Three separate intelligence sources confirmed to Lake that “early information was enough to show that the attack was planned and the work of al Qaeda affiliates operating in Eastern Libya.” The issues raised here are matters of extraordinary moment. Did the United States have advance intelligence saying an attack was being planned against the Benghazi consulate or U.S. personnel in Libya on Sept. 11? Was the post-attack intelligence Lake describes provided to Clinton, Rice and the White House? If so, Rice not only deceived the nation but did so with the knowledge, if not complicity, of the secretary of state and the president. What did Hillary and Obama know, and when did they know it?
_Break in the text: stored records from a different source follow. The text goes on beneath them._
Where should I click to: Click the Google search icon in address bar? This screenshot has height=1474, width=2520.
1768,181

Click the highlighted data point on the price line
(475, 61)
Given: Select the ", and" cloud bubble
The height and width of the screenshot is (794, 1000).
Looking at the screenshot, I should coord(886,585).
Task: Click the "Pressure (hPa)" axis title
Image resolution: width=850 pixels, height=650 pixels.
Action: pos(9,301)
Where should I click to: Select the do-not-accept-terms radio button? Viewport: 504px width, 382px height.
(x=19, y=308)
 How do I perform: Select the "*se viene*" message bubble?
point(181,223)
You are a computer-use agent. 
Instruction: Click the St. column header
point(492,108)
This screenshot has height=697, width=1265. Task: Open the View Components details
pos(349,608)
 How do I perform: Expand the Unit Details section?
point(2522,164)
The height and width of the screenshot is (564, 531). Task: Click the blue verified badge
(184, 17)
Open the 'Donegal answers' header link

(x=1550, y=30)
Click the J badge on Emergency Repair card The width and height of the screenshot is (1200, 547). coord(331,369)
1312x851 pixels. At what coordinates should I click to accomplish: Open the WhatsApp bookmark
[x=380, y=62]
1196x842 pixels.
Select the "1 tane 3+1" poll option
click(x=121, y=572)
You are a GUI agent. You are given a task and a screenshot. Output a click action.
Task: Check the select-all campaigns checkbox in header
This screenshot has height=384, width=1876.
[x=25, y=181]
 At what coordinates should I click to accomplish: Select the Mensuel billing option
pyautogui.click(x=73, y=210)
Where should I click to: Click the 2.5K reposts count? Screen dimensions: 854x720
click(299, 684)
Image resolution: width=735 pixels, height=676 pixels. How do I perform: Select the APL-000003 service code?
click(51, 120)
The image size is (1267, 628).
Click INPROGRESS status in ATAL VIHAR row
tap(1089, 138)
Other issues have been pushed into the public sphere — or should have been — by this act of barbarism. After the Benghazi attack, al-Qaida has called for attacks on other U.S. diplomats in the region. One or two more such atrocities could bring withdrawal of U.S. diplomats, businessmen and tourists, dramatically reducing the chances the Arab Spring could succeed. And lest we forget, we invaded Afghanistan to eradicate al-Qaida after 9/11. Yet today, we read of al-Qaida in the Maghreb, al-Qaida in Iraq, al-Qaida in Pakistan, al-Qaida in the Arabian Peninsula and al-Qaida in Syria. And Ansar Dine, an al-Qaida affiliate, has taken over northern Mali, a slice of land the size of France.

Though Vice President Joe Biden has Democratic crowds shouting “USA! USA!” when he bellows that “General Motors is alive and Osama bin Laden is dead,” who is really winning this war between radical Islamism and America? It seems the longer we fight the more enemies we create. Are American values increasingly victorious?

Obama went before the U.N. to defend the First Amendment right to editorially and verbally assault the sacred beliefs of all faiths. In direct rebuttal, Egyptian President Mohammed Morsi channeled Iran’s Mahmoud Ahmadinejad. Speaking of the video insulting the prophet, Morsi said: “The obscenities that I have referred to that were recently released as part of an organized campaign against Islamic sanctities are unacceptable. … We reject this. We cannot accept it. We will not allow anyone to do this by word or deed.”

Translation: In the Islamic world, our values apply, not yours. If you cannot respect them, we cannot respect you. The bottom is falling out of Obama’s Middle East policy, while the media chortle over the latest Obama polls.